If you want to move more than one kayak in one go, we think that you should check out a utility rack for your truck. It adds a frame to your truck bed that you can strap a kayak on top of.
These are a great option as once your kayak is lifted and secured in place, you still have the whole of your truck bed for either another kayak or other pieces of equipment.
- Combines the best things about a truck bed and a roof rack but with a bit more storage
- Great for long car journeys or camping trips
- Many come with optional extras like crossbar attachments, so you can carry other large items
- They will vibrate as you are driving – anything over 50 mph, and you are going to hear a high-pitched whine as the frame vibrates
- Assembly and loading is generally a two-person job.
Kayak Truck Rack
Last and by no means least, we have the kayak truck rack. These are a great option if you can’t find a compatible roof rack for your truck or if you have a single cab vehicle.
All you need to do to load up is position the kayak hull-side down in the center of the rack.
Next, make sure it is properly secured, and ideally, you would now add the bow and stern lines for more security. You are now all set – it is as easy as that!
- The rack sits over the truck bed, not the roof, making it more accessible and easier to load
- Mainly, the load of a truck rack is much higher than the roof rack – perfect for large kayaks.
- Most are semi-permanent or permanent so may require some truck modifications
- While the truck rack is in place, you can’t use the tonneau cover so you may collect debris
There are several pieces of equipment that you can purchase to make it easy to transport your kayak using your truck.

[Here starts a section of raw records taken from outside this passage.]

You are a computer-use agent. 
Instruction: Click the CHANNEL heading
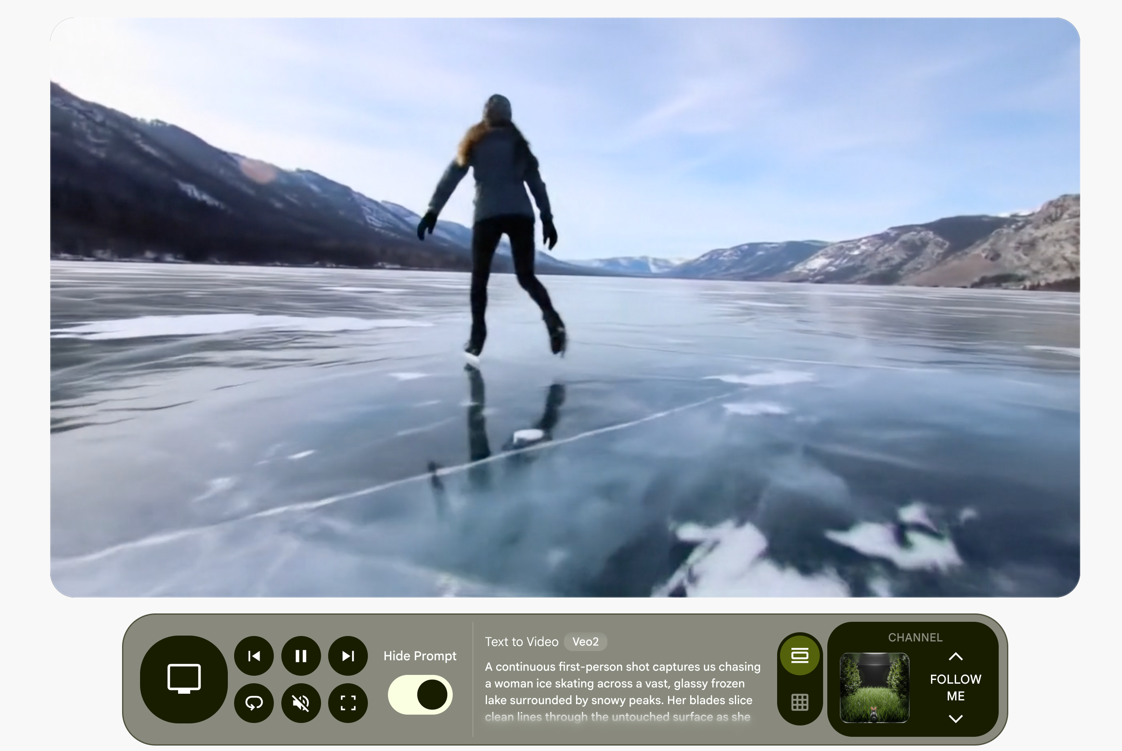(x=915, y=637)
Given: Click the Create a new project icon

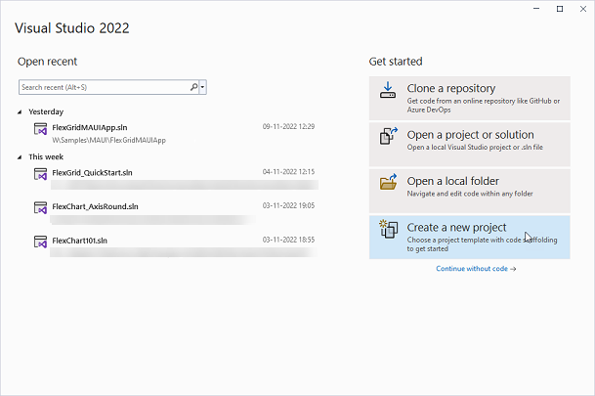Looking at the screenshot, I should (x=388, y=233).
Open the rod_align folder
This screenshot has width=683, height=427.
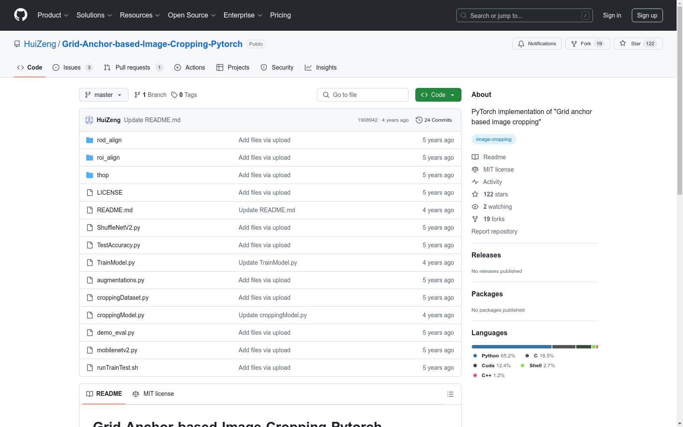click(109, 140)
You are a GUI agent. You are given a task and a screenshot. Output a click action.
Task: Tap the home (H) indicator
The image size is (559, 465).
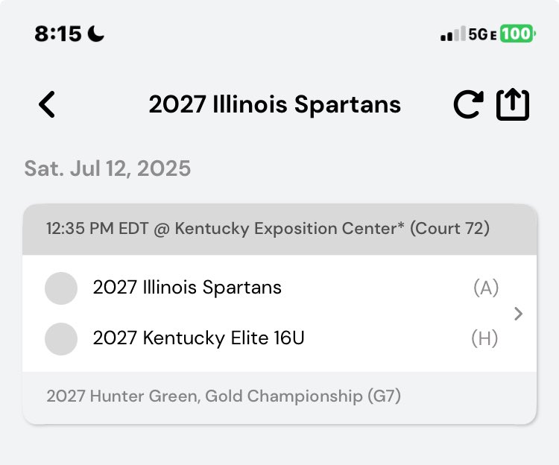[484, 338]
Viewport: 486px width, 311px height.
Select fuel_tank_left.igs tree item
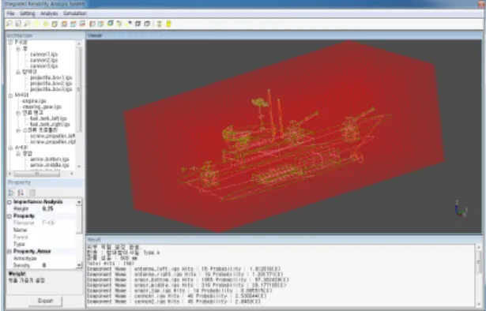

From racks to extenders, hauling your kayak has never been easier!
We recommend that you check up on your local traffic rules whenever you haul your kayak.
Be aware that some kayak transportation systems – like the extender – may not be legal in your state as it goes over the maximum overhang threshold.
Keep in mind that it is essential that you properly secure your kayak, no matter which pieces of gear you are using.
The AAA Foundation has found that road debris from unsecured loads is a significant cause of traffic collisions.
It is hardly surprising that dropping things from a moving vehicle is considered illegal throughout the US. Make sure your kayak is properly in place before setting off to stay on the right side of the law!